------ Material supplied ------

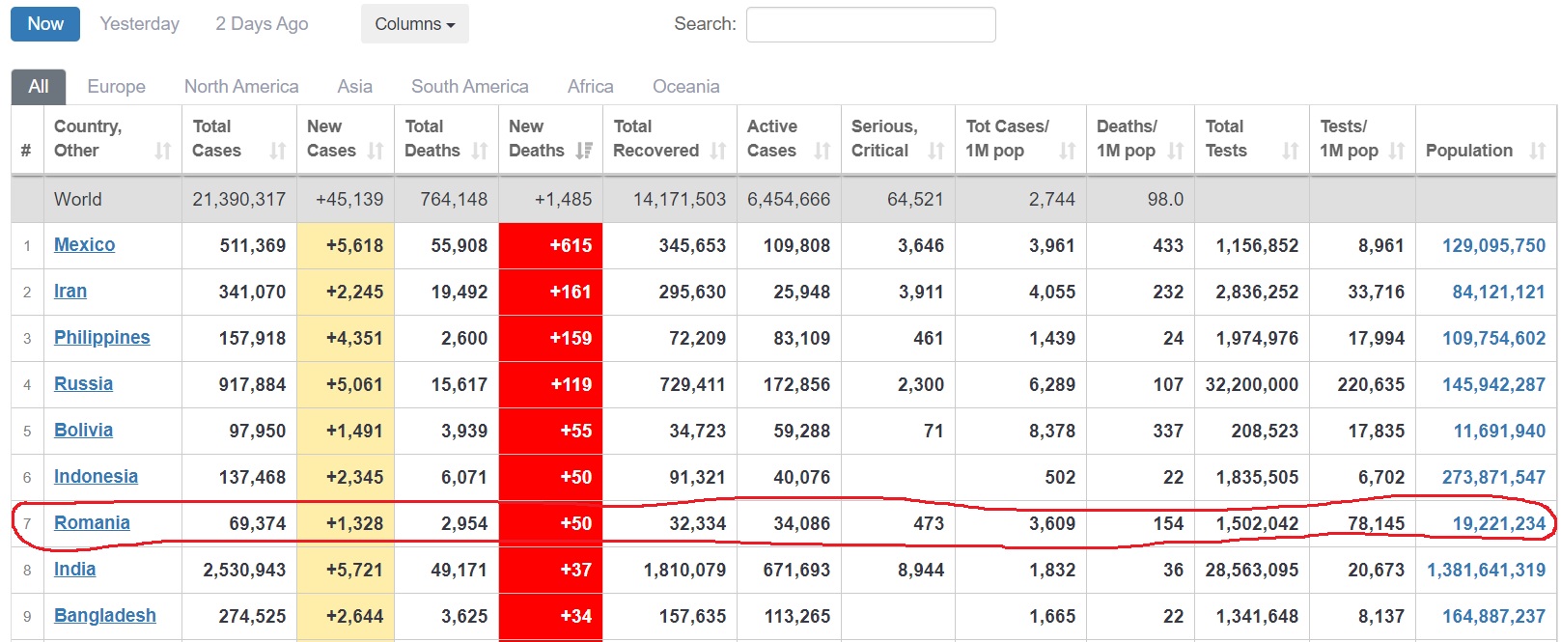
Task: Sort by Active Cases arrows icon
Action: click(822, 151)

------
------ Material supplied ------

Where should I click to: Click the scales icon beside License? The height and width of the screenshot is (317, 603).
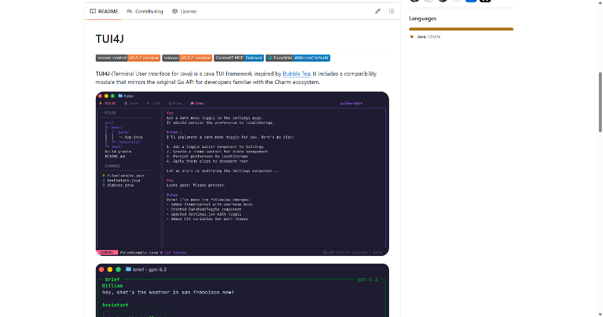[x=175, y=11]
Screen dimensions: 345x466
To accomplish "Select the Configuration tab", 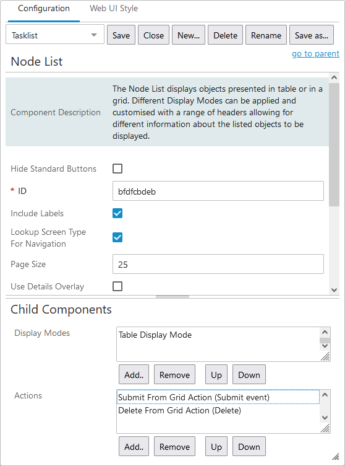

------
------ Material supplied ------

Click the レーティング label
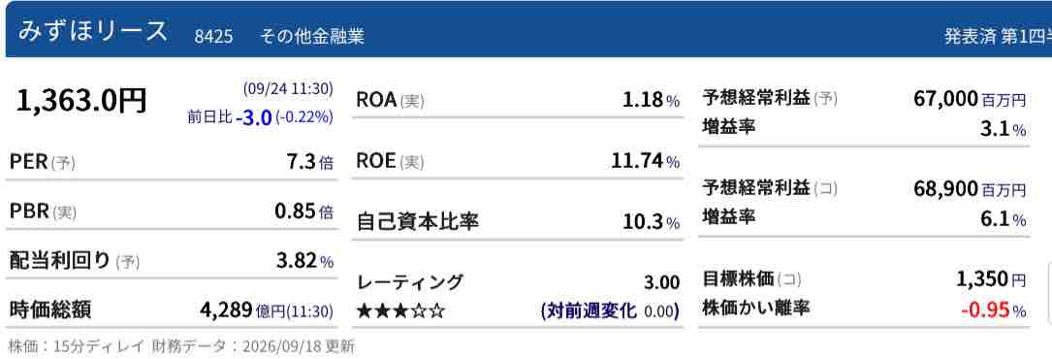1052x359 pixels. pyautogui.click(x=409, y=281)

------

Exercise aim: Please pick out and copy every line above that contains the string "icon". Case counts.

Response to the exercise:
Task: Sort by Active Cases arrows icon
Where should I click to: Click the scales icon beside License? The height and width of the screenshot is (317, 603).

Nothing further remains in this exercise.